Hearing Project

Helping them hear what they are missing

Hearing is the last sensory function to leave us when we fall asleep and the first to “come on line” when we awaken. Normal hearing provides vital information about our environment and warnings of danger, affords the opportunity for communication with other people, and opens a channel for the pleasures of listening to music, laughter and sounds in nature.

An estimated 48 million Americans are afflicted with hearing loss and cannot fully appreciate this unique sensory experience. For some, hearing loss is present from birth; for others loss may be due to one or a combination of causes infection, injury, excessive noise exposure, heredity or aging, for example.

Hearing impairment is the most common and widespread form of physical disability in the United States today. It is a “silent” disability, evoking little public recognition and sympathy. The hard of hearing individual usually does not look any different or bear any outward sign of his/her affliction.

Since 1981, the Wisconsin Lions Foundation has been concerned with the impact that hearing loss can have on individuals, families and society. It works to promote awareness of hearing loss, knowledge about prevention, recognition and treatment … and the collection and recycling of used hearing aids for salvage credits, using them to help reduce costs for purchase of hearing aids for the WLF Hearing Project.

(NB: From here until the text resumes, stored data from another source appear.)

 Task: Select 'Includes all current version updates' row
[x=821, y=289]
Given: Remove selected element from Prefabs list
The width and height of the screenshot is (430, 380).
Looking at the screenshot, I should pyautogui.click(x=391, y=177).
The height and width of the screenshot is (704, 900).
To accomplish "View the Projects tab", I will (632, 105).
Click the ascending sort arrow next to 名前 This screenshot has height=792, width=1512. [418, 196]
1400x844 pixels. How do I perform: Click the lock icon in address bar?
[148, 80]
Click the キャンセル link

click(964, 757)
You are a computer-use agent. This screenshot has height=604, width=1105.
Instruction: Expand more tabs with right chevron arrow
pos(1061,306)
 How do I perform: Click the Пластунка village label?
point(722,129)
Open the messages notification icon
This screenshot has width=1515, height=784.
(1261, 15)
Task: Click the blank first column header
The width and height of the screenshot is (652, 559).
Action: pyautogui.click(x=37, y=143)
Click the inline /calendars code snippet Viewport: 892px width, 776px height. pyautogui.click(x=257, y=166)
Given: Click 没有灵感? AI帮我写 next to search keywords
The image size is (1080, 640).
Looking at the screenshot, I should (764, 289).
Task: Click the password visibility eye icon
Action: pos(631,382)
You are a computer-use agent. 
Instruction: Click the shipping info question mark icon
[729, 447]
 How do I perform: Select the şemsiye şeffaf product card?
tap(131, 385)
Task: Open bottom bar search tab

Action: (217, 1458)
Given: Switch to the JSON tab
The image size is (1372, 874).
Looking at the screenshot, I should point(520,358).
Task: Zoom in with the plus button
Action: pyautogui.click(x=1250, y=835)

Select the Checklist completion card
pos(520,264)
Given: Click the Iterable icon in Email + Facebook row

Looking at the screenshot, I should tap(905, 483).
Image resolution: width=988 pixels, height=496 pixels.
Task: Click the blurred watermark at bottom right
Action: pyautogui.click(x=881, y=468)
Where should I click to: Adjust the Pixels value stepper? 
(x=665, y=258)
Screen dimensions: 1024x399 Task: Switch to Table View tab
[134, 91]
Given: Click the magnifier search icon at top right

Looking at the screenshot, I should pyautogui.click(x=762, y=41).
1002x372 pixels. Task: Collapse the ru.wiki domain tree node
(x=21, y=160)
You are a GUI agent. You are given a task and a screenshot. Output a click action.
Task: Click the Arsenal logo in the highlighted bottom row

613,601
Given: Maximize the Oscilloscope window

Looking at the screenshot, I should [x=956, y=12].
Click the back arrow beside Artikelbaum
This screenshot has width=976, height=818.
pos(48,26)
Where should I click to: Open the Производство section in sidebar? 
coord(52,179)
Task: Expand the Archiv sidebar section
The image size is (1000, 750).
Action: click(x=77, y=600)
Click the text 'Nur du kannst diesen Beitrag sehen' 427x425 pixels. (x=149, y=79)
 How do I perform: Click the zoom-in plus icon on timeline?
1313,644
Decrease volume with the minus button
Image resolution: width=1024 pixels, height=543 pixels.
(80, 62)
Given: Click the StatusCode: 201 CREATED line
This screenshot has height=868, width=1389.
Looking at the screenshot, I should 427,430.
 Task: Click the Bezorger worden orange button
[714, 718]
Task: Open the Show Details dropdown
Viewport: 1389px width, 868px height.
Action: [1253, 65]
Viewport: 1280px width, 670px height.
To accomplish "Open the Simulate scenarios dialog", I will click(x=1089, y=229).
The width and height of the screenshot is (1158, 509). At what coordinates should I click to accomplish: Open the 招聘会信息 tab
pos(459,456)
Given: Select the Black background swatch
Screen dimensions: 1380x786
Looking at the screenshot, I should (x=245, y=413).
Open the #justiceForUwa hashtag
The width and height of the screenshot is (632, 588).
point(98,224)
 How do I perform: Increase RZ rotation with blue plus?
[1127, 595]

The WLF Hearing Project helps Wisconsin’s needy individuals who are hard of hearing, cannot afford to purchase a hearing instrument, and do not qualify for any existing state-funded financial assistance programs. Completion of a detailed Application Form and approval is required; for more information click here.

Its success depends on the collaborative efforts and generosity of Wisconsin Lions, Lioness, and Leo Clubs, hearing healthcare professionals, and hearing aid manufacturers. Lions, Lioness, and Leo Clubs throughout the State collect used hearing aids and provide funding for recipients; hearing professionals (some 100 audiologists statewide) agree to accept reduced fees for their services; and hearing aid manufacturers provide large discounts on hearing devices dispensed to recipients.